Papal Ovidiana

Interesting excerpt from an item at the BBC:

Standing on a balcony during his visit to Rome’s City Hall, built over the site of a long vanished temple, Benedict sympathised with the plight of modern Romans who are losing jobs and suffering from the economic downturn just like everyone else.

The “Scholar-Pope” was unable to resist the temptation of quoting a line written in Latin, not from the Bible, but by the Roman poet Ovid 2,000 years ago: “Perfer et obdura: multo graviora tulisti.”

“Endure and resist,” he urged. “In the past you have overcome much more difficult situations.”

That’s Tristia 5.11.7 for those of you keeping score at home …


It’s been one of those days followed by one of those evenings (a power failure seems to have done something so my computer alone of all the wireless devices in our house won’t connect) so I’ll start with one that’s been also bugging me all day since I read it this a.m.. A piece in something called News Blaze is pondering “integrity”, inter alia comes the claim:

Integrity stands for soundness of moral principle and character. It is a synonym for honesty and uprightness. It is a martial word that comes to us from an ancient Roman army tradition.

In the ancient world of the Roman soldier the officers would inspect their men, much like inspections that occur every day in the modern Army. To acknowledge his senior, the soldier would strike the armor breastplate that covered his heart with his right fist and shout “Integritas”. In Latin, the language of yore, it meant wholeness and completeness.

[Instructions]
1) Reproduce word for word the stretch of the blog post on Latin phrases from "It’s been one" through "Roman army tradition.".
2) Pick up the blog post on Latin phrases after its final sentence and keep writing it.

[Material provided]

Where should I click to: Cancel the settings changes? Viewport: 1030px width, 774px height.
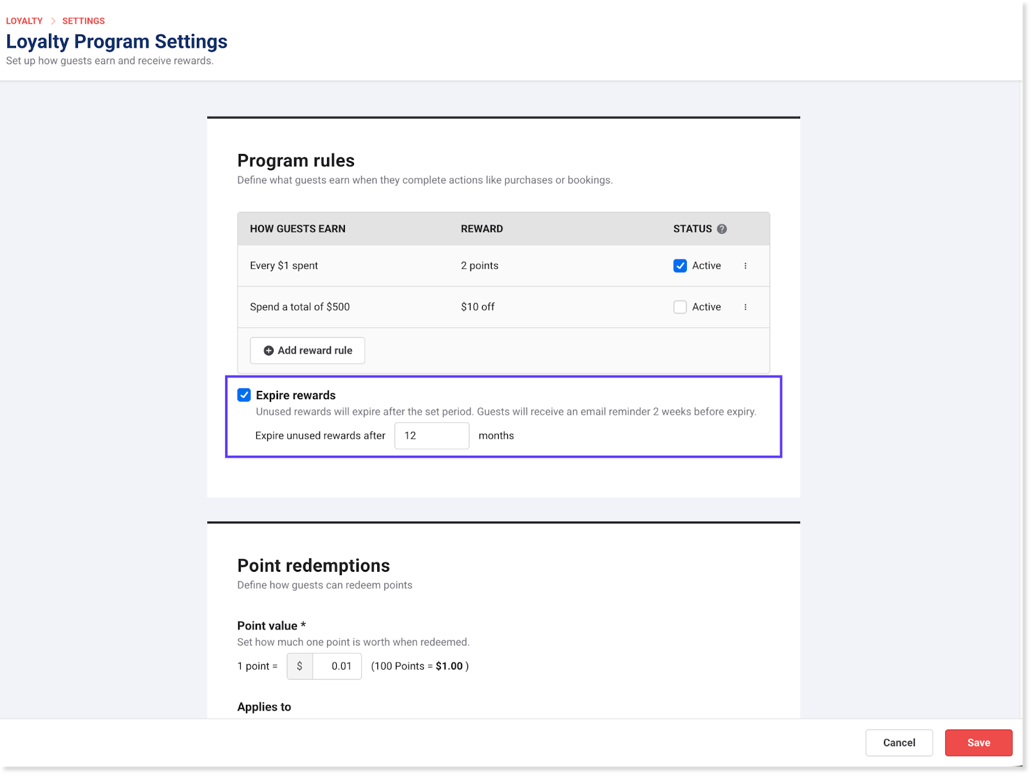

[Expected responses]
1)
It’s been one of those days followed by one of those evenings (a power failure seems to have done something so my computer alone of all the wireless devices in our house won’t connect) so I’ll start with one that’s been also bugging me all day since I read it this a.m.. A piece in something called News Blaze is pondering “integrity”, inter alia comes the claim:

Integrity stands for soundness of moral principle and character. It is a synonym for honesty and uprightness. It is a martial word that comes to us from an ancient Roman army tradition.

2)
The armor had to be strongest there in order to protect the heart from sword thrusts and arrow strikes. The inspecting officer would listen to hear the affirmation from the soldier, as well as for the right tone that well kept armor would give off. This would assure the inspecting officer that the armor was sound and protected the soldier beneath it.

There came a point in time where the Praetorians, the Imperial bodyguards began to ascend to power and influence. One could make the argument that the Praetorians were the politically correct soldiers of the legions. They no longer had to shout “Integritas” to signify that their armor was sound. As a substitute they simply pledged their allegiance to their leader, Caesar. They and their armor were no longer pledged to the institution or a Code of Ideals; they were pledged to a single man.

As time passed and the gulf between the common soldiers and the politically correct Praetorians widened, the common soldiers thought of a way to distinguish themselves from the Praetorians and, at the same time, continue the old ideal traditions of integrity. They no longer used the word “Integritas” but substituted the word “integer”.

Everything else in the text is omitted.